La (future) maman s’apprêtait, lundi, à rejoindre le continent par le bateau de 16 h 30, pour un accouchement prévu sous une semaine, à Brest, quand le bébé a pris tout le monde de court en se manifestant, dès l’embarquement, sur le port du Stiff.

Papa déjà dans le bateau...

Les pompiers ont été appelés, le médecin de l’île aussi, qui a jugé préférable de garder sur place la future maman, en attendant le Samu.
Le papa et la grand-mère étaient déjà dans le bateau quand la jeune femme a été installée dans l’ambulance des pompiers, qui est vite allée prendre position à proximité de la piste d’atterrissage de l’hélicoptère. Et tout était en place quand la petite fille, prénommée Léane, a pointé le bout de son nez, vers 17 h 45.

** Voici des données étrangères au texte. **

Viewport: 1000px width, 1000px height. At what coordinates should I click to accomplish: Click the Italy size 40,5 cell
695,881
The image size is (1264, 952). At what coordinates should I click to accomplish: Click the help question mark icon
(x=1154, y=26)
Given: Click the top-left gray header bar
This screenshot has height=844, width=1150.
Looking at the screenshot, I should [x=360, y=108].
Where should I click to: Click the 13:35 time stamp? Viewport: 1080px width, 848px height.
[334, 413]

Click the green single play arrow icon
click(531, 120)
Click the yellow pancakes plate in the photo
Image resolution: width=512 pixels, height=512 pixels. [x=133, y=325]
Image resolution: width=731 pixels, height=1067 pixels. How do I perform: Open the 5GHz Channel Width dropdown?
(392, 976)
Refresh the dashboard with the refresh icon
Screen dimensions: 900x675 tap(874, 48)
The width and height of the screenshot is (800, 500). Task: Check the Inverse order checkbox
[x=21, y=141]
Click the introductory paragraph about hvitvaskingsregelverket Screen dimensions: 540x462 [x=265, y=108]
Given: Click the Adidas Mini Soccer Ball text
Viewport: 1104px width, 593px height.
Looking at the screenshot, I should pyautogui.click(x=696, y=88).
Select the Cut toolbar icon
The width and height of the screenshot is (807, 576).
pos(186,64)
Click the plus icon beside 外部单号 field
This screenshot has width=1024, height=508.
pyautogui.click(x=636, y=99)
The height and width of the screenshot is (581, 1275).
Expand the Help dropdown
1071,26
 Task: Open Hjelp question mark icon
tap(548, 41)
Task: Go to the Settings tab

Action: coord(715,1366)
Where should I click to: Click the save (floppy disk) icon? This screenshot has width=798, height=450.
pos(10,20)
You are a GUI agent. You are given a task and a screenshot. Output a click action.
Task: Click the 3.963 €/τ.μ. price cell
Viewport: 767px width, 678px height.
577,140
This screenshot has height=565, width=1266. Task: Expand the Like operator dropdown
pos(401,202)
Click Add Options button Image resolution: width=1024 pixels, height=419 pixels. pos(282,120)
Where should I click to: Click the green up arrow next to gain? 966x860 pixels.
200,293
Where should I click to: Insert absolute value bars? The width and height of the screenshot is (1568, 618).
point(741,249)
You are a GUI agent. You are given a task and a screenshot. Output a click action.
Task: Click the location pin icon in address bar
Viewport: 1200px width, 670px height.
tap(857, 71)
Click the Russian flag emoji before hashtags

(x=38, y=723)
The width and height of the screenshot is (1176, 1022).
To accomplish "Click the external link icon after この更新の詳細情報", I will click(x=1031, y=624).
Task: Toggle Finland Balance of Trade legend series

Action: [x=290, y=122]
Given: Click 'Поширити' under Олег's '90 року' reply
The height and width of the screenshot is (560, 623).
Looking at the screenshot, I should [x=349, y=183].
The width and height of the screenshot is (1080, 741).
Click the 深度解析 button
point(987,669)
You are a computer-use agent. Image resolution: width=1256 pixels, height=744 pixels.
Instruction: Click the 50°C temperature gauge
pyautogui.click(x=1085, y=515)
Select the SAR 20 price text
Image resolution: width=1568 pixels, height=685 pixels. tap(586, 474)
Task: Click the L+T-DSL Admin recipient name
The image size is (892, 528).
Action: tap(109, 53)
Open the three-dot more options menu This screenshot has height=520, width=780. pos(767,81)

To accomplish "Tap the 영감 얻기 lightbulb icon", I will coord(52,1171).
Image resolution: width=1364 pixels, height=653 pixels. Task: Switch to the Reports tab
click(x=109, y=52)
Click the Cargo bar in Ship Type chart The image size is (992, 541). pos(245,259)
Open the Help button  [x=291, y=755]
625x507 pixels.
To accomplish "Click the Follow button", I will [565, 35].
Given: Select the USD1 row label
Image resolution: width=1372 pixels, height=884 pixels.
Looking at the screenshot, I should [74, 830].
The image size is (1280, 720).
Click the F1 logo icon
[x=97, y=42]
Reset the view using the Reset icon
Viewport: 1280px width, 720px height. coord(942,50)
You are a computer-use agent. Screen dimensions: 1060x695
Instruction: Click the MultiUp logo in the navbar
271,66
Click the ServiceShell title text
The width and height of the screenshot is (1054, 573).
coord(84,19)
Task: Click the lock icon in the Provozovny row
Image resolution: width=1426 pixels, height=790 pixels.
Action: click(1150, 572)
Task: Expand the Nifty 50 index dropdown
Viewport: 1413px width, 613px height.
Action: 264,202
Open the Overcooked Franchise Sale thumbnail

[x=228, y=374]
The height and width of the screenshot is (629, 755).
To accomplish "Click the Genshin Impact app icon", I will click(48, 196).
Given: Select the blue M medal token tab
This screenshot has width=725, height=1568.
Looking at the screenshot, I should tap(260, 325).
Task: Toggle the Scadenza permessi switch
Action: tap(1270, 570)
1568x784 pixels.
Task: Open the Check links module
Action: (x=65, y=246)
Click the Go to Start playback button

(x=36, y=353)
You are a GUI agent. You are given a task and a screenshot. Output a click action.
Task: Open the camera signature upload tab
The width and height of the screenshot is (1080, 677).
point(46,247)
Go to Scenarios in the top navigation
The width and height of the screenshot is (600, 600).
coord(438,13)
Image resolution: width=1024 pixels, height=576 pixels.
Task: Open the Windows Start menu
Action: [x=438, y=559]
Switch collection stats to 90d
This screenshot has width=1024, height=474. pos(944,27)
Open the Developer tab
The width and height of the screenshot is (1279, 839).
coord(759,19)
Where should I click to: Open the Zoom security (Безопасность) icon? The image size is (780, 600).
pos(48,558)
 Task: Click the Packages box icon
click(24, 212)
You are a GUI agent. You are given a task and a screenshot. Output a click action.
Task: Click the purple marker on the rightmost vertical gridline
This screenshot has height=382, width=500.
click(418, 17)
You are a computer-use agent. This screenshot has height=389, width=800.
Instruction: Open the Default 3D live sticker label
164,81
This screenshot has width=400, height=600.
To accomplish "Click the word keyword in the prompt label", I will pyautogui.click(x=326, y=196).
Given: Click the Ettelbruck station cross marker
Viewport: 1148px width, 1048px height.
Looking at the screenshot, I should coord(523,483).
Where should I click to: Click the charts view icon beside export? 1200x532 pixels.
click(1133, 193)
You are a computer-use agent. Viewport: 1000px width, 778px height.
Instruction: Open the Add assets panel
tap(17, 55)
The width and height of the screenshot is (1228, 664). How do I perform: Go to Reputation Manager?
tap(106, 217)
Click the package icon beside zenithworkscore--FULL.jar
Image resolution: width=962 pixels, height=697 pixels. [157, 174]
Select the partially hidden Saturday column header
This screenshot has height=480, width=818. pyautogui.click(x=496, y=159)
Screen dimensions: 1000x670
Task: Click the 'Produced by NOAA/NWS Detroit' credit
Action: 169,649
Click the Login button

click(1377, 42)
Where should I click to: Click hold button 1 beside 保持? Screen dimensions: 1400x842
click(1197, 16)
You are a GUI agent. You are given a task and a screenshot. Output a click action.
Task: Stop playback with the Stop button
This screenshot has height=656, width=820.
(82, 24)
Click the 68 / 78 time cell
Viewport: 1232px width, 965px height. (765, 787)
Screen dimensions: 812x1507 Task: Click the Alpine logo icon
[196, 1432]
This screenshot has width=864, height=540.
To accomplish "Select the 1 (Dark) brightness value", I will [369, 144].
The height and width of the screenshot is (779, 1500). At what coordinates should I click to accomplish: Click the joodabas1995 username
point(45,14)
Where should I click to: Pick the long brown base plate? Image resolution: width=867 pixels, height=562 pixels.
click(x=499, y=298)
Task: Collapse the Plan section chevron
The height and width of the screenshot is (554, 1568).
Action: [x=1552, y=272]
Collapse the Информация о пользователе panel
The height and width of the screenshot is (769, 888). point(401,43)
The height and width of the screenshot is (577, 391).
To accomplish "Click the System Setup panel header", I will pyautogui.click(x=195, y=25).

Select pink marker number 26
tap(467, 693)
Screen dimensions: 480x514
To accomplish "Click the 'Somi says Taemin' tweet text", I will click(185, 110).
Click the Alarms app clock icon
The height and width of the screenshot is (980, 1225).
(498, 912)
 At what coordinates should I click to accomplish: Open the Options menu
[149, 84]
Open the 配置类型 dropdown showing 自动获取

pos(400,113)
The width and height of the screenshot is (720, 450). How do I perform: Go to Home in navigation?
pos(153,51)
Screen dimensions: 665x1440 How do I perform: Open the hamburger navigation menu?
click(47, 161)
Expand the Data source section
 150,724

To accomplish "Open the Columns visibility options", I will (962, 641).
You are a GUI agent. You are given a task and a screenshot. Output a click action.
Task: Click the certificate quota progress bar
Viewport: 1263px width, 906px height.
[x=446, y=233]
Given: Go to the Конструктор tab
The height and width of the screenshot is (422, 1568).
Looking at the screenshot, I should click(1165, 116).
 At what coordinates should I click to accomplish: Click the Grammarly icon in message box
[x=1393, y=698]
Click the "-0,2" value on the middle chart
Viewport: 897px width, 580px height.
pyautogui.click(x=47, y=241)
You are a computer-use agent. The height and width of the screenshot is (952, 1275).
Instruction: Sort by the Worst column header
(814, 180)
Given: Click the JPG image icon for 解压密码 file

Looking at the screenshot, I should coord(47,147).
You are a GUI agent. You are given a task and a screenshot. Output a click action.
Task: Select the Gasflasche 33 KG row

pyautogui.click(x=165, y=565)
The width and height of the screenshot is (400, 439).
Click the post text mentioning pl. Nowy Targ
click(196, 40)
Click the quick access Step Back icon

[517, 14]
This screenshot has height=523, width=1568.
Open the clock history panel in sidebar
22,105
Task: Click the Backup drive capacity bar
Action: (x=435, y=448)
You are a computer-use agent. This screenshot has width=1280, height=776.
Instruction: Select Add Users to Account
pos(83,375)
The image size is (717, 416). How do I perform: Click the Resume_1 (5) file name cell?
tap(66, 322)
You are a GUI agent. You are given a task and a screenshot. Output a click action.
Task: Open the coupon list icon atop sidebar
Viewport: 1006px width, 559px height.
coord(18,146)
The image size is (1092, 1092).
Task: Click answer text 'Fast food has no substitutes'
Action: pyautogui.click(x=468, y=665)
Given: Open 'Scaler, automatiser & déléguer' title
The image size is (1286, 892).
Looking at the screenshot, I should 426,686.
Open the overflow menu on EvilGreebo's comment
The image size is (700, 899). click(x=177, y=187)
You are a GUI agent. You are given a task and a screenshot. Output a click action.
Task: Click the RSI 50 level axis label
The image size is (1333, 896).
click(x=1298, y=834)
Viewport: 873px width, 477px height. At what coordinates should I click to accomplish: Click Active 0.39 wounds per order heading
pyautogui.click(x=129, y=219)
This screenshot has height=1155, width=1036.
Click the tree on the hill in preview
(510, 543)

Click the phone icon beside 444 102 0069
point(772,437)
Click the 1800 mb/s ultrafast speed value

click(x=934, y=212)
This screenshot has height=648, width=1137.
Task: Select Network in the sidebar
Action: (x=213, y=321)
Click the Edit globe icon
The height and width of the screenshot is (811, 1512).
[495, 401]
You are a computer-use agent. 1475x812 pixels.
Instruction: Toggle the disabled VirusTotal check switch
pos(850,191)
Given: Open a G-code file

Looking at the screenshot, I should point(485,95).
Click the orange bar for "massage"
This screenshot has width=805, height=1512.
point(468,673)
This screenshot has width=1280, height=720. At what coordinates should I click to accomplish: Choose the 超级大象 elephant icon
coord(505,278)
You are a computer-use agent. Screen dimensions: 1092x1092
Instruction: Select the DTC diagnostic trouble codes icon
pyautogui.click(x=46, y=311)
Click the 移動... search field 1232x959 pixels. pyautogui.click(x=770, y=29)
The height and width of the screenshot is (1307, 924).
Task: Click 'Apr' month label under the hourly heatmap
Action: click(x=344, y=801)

Premier bébé depuis trente ans

Le plus délicat a été ensuite d’abriter mère et enfant pour le transfert entre l’ambulance et l’hélicoptère qui les a transportées à la maternité, à Brest. « C’était en plein vent et tout le monde a apporté des couvertures ! », indique un témoin de l’événement, encore tout ému.
Et pour cause : il n’y avait pas eu de bébé à naître sur l’île depuis une trentaine d’années.